De la mano de su consejero Nicolás de Damasco, parecía que el monarca descuidaba los deberes de Estado y se había entregado demasiado al aprendizaje de la filosofía, la retórica y la historia griega y romana. Pero no a la Ley, la única fuente de sabiduría. La administración de los asuntos de Estado recaía en gentes de educación griega, situadas en puestos clave. Así, la exhibición de la pompa romana y griega en ciertas ciudades del reino, como Cesarea, era absolutamente inaceptable para los judíos. Ante los piadosos de Israel todas estas realidades tenían un peso mucho más negativo que algunos actos aparentes de devoción, escasos, por parte del rey, y también más que algunas concesiones aisladas a los fariseos, a quienes el rey tenía políticamente en cuenta como maestros que eran del pueblo.
La construcción de templos paganos en zonas como Sebaste (Samaria), y en especial el dedicado a la diosa Roma y al genio de Augusto en Cesarea, era un insulto público a la Ley. Para colmo, Herodes había preparado grandes festejos paganos para la inauguración de Cesarea, la gran capital que había hecho construir en la costa, entre las actuales Tel Aviv y Haifa, provista de un puerto artificial y diversos anexos, además del templo. Herodes organizó luchas de gladiadores y otros juegos durante la dedicación del templo; todo el conjunto estaba ofrendado al emperador Augusto y a Livia, su esposa, que contribuyó a la ocasión con magníficos dones como premio para los vencedores.
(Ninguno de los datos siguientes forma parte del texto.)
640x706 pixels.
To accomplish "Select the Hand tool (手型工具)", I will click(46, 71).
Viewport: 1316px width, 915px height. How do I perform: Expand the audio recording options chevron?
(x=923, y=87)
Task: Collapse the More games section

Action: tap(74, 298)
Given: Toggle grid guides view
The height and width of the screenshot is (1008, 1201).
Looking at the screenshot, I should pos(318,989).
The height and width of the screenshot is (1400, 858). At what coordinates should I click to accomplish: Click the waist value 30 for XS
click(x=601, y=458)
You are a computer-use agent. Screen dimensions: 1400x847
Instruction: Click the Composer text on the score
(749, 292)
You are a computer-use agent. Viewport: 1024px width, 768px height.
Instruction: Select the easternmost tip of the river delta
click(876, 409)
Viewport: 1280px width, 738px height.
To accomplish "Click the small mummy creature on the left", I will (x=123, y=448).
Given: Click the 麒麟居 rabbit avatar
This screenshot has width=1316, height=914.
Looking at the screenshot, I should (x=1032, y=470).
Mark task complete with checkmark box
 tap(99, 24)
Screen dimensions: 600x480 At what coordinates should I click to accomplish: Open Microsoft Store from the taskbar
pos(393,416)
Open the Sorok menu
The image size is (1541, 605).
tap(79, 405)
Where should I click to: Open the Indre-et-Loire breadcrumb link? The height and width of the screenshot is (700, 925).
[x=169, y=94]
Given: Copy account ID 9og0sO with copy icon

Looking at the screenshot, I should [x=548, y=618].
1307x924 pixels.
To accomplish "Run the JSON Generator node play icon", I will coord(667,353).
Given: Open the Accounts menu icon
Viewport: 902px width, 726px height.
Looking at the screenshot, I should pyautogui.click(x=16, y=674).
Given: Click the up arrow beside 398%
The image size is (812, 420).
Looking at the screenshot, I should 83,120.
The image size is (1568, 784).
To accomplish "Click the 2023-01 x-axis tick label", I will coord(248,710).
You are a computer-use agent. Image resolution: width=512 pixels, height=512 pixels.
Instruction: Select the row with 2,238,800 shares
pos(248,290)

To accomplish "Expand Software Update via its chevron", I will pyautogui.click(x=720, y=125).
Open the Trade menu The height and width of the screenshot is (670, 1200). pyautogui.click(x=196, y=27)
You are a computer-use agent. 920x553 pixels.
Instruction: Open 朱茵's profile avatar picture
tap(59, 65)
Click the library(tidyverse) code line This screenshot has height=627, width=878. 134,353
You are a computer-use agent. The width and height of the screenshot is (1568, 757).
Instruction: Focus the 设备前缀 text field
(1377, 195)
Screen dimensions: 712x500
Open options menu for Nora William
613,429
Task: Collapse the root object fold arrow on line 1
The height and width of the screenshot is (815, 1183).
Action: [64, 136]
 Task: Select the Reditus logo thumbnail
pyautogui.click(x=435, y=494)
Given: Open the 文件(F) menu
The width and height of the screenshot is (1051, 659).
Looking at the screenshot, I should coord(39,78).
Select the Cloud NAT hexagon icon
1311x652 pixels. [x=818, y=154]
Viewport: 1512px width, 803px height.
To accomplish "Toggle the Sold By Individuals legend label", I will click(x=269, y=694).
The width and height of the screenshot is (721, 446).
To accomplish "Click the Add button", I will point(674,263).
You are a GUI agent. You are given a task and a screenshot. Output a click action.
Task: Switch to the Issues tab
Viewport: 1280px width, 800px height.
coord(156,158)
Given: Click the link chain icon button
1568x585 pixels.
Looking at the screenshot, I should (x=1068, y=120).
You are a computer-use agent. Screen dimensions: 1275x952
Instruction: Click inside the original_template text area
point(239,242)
Pero para los judíos, las luchas de gladiadores eran profundamente inmorales, pues consideraban que el único dueño de la vida humana era el Altísimo. Además, por la noche se multiplicaban los festines y las bailarinas extranjeras eran casi más abundantes que los comensales. Y con ellas, las orgías y el desenfreno. El pueblo lo sabía y se escandalizaba profundamente.